Quantifying the Rural-Urban Gradient in Latin America and the Caribbean
World Bank Policy Research Working Paper No. 3634
36 Pages Posted: 23 Jul 2005
Date Written: June 2005
Abstract
This paper addresses the deceptively simple question: what is the rural population of Latin America and the Caribbean? It argues that rurality is a gradient, not a dichotomy, and nominates two dimensions to that gradient: population density, and remoteness from large metropolitan areas. It uses geographically referenced population data (from the Gridded Population of the World, version 3) to tabulate the distribution of populations in Latin America, and in individual countries, by population density and by remoteness. It finds that the popular perception of Latin America as a 75% urban continent is misleading. Official census criteria, though inconsistent between countries, tend to classify as 'urban' small settlements of less than 2000 people. Many of these settlements are however embedded in an agriculturally based countryside. The paper finds that about 13% of LAC populations live at ultra-low densities, of less than 20 per square kilometer.
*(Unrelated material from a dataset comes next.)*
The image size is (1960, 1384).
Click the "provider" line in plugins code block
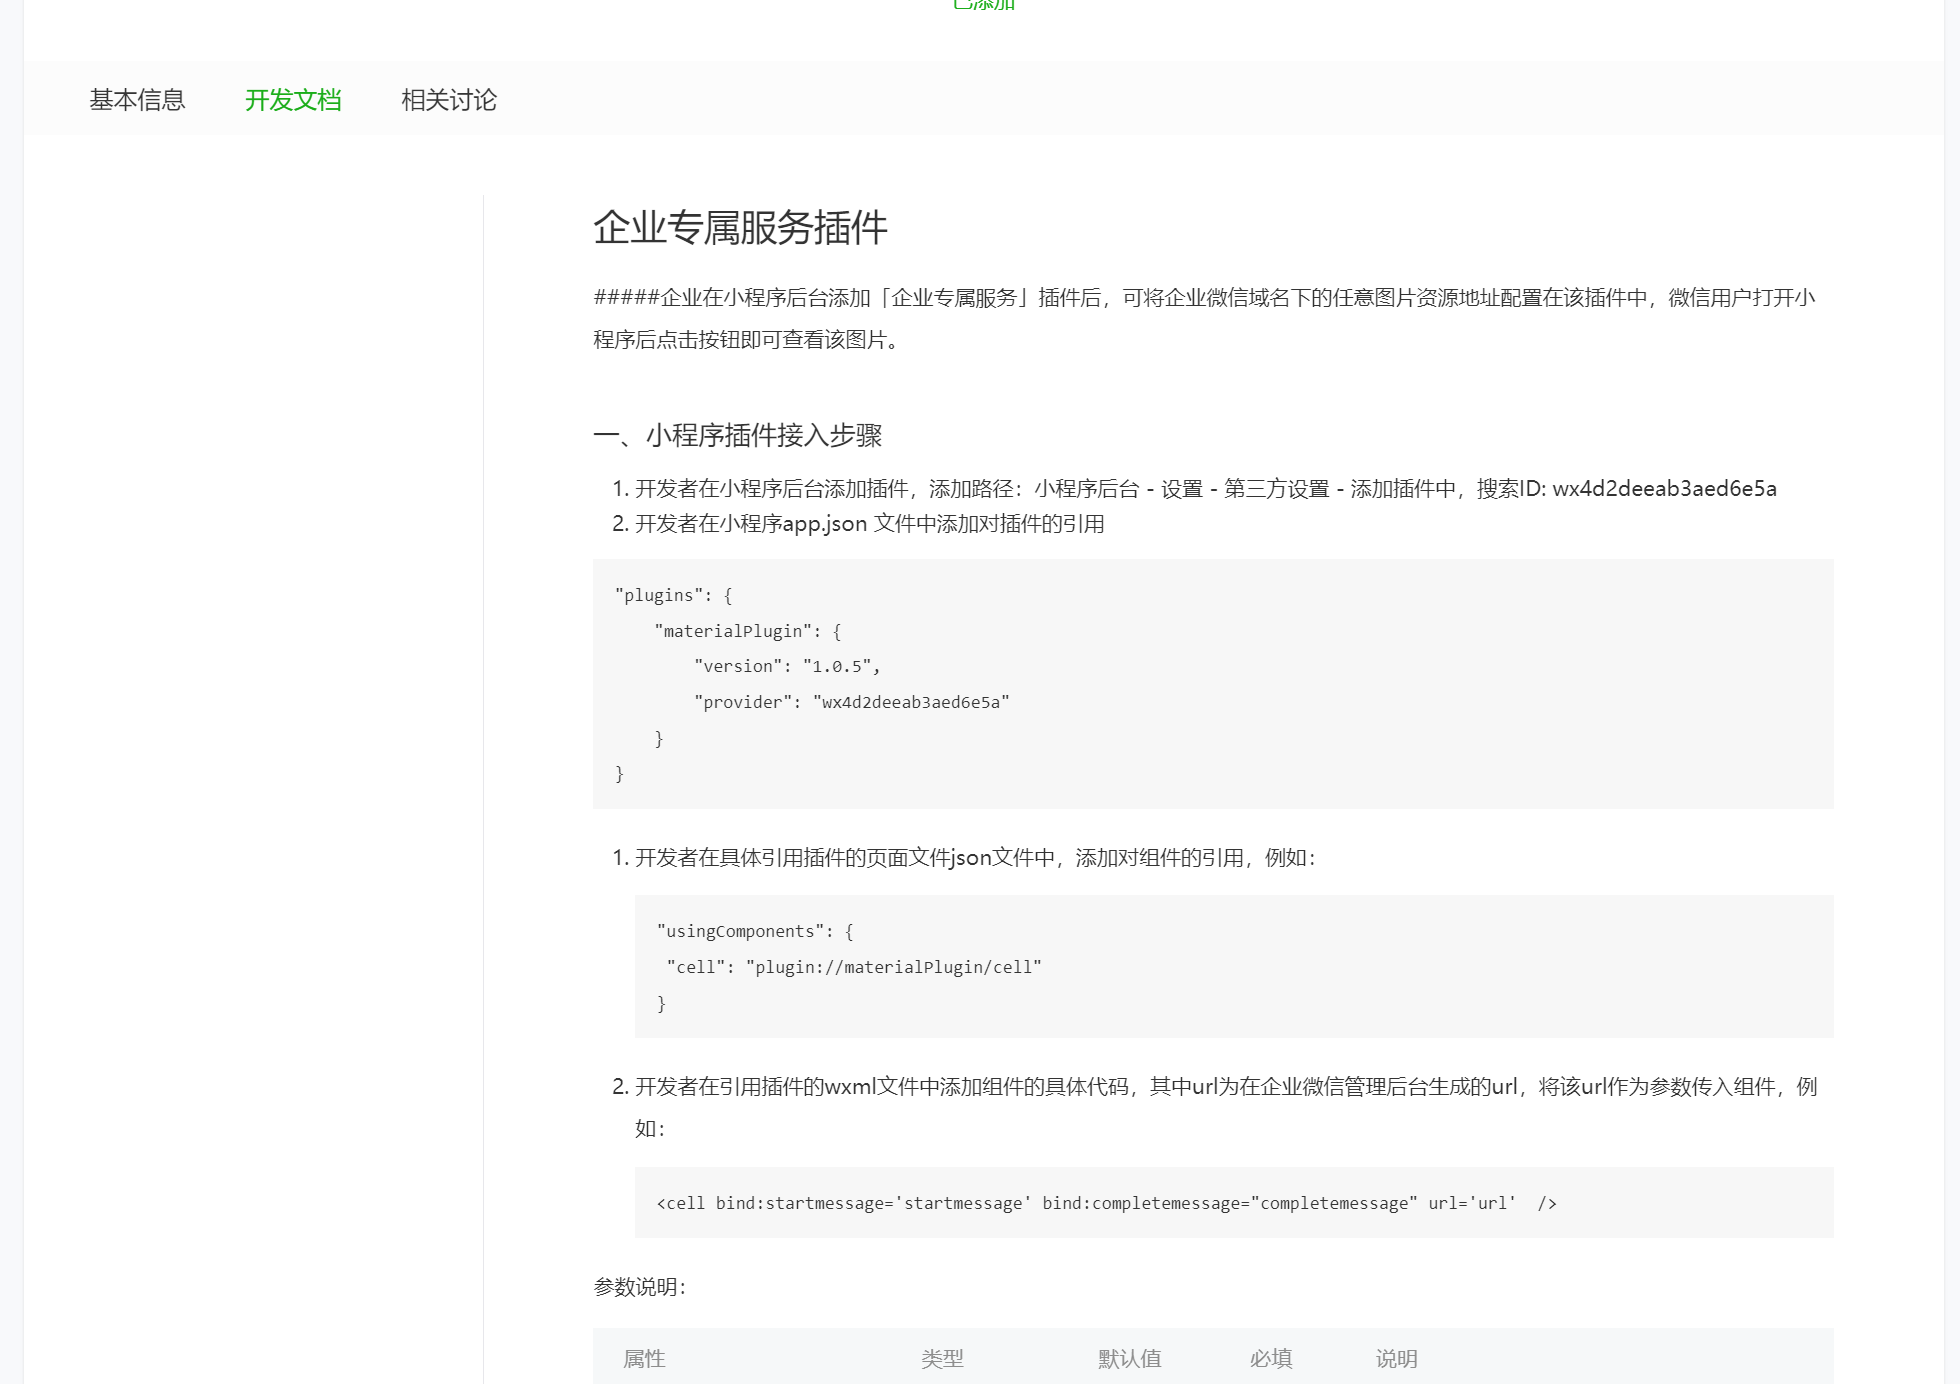point(851,703)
Essentially all these people are more than an hour distant from a large city, and more than half live more than four hours distant. A quarter of LAC population is estimated to live at densities below 50, again essentially all of them more than an hour distant from a large city. Almost half (46%) of LAC lives at population densities below 150 (a conventional threshold for urban areas), and more than 90% of this group is at least an hour distant from a city; about a third of them (18% of LAC total) are more than four hours' distant from a large city.